Prompt:
According to the Hemisphere Media Group earnings release below, why did affiliate revenues rise in the fourth quarter of 2018? Answer in one to three sentences.

---------- Source document ----------

Le Lézard
Classified in: Business
Subjects: ERN, CCA, HSP

Hemisphere Media Group Announces Fourth Quarter and Full Year 2018 Financial Results


MIAMI, March 5, 2019 /PRNewswire/ -- Hemisphere Media Group, Inc. (NASDAQ: HMTV) ("Hemisphere" or the "Company"), the only publicly traded pure-play U.S. media company targeting the high growth U.S. Hispanic and Latin American markets with leading broadcast and cable television and digital content platforms, today announced financial results for the fourth quarter and full year ended December 31, 2018.

President and Chief Executive Officer of Hemisphere, Alan Sokol, said, "Our businesses performed strongly in the fourth quarter, with growth across all of our revenue streams. We are particularly encouraged by continued progress in Puerto Rico's recovery. The economy is stable and approaching pre-storm levels.

At the same time, our cable networks experienced solid revenue growth driven by continued strong ratings performance at a time when most linear channels are experiencing ratings declines.

We are excited about Pasiones' agreement with Charter Communications to launch nationally on Spectrum's "Mi Plan Latino". At a time when new launches are rare, this significant agreement is testament to the compelling and unique content offered by Pasiones.

Canal Uno in Colombia continues to experience impressive ratings growth. Canal Uno has entered into a multi-year program licensing agreement with NBC Universal/Telemundo, which is already resulting in significant ratings increases.

Given our strong momentum heading into 2019, we are forecasting a mid-teen percentage increase in Adjusted EBITDA for 2019."

Financial Results for the Three and Twelve Months Ended December 31, 2018

Net revenues were $46.0 million for the three months ended December 31, 2018, an increase of 92%, as compared to net revenues of $24.0 million for the comparable period in 2017. The increase was due to growth in all of the Company's revenue streams. Advertising revenue increased $12.1 million, or 173%, driven by the continued recovery in Puerto Rico, and the favorable comparison with the prior year period, which was negatively impacted by Hurricane Maria in September 2017, growth in ad sales at the Company's cable networks, and the impact of the current period adoption of the new revenue recognition standard, which resulted in a $1.1 million increase to advertising revenue. Affiliate revenues increased $3.2 million, or 20%, due to rate increases and subscriber growth, and the favorable comparison with the prior year period, which was negatively impacted by Hurricane Maria. Additionally, other revenues increased $6.7 million primarily due to insurance proceeds of $5.8 million received on our business interruption policies in connection with the disruptions to our business in Puerto Rico caused by Hurricanes Irma and Maria, as well as higher fees from the licensing of our content, and revenue contributed by Snap Media, which was acquired in November 2018.

---------- Dataset content ----------

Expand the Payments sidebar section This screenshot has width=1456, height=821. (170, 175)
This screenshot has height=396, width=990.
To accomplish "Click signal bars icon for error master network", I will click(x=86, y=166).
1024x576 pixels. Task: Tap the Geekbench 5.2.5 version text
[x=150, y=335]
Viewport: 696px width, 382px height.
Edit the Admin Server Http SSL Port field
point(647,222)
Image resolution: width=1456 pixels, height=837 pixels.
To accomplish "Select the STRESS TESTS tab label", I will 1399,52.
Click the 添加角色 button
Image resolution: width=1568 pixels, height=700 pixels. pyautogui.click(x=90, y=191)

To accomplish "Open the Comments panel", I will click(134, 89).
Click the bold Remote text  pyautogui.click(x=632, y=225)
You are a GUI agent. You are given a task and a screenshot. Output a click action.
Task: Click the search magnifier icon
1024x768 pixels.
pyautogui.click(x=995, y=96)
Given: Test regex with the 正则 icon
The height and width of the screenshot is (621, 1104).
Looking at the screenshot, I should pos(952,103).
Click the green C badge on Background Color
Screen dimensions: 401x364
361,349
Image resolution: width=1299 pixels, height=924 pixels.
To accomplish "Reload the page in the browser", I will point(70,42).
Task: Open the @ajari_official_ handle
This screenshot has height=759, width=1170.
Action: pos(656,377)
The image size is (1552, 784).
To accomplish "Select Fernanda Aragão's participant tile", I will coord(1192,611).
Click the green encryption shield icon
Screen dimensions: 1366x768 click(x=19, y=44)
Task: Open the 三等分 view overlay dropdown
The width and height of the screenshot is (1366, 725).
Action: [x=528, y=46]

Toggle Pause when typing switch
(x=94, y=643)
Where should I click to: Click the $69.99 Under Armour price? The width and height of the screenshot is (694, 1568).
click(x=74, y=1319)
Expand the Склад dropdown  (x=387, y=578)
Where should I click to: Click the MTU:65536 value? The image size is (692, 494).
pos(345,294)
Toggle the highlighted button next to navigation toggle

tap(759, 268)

----------

Written answer:
Affiliate revenues rose $3.2 million, or 20%, because of rate increases and subscriber growth. They also benefited from comparison with the prior-year period, which Hurricane Maria had hurt.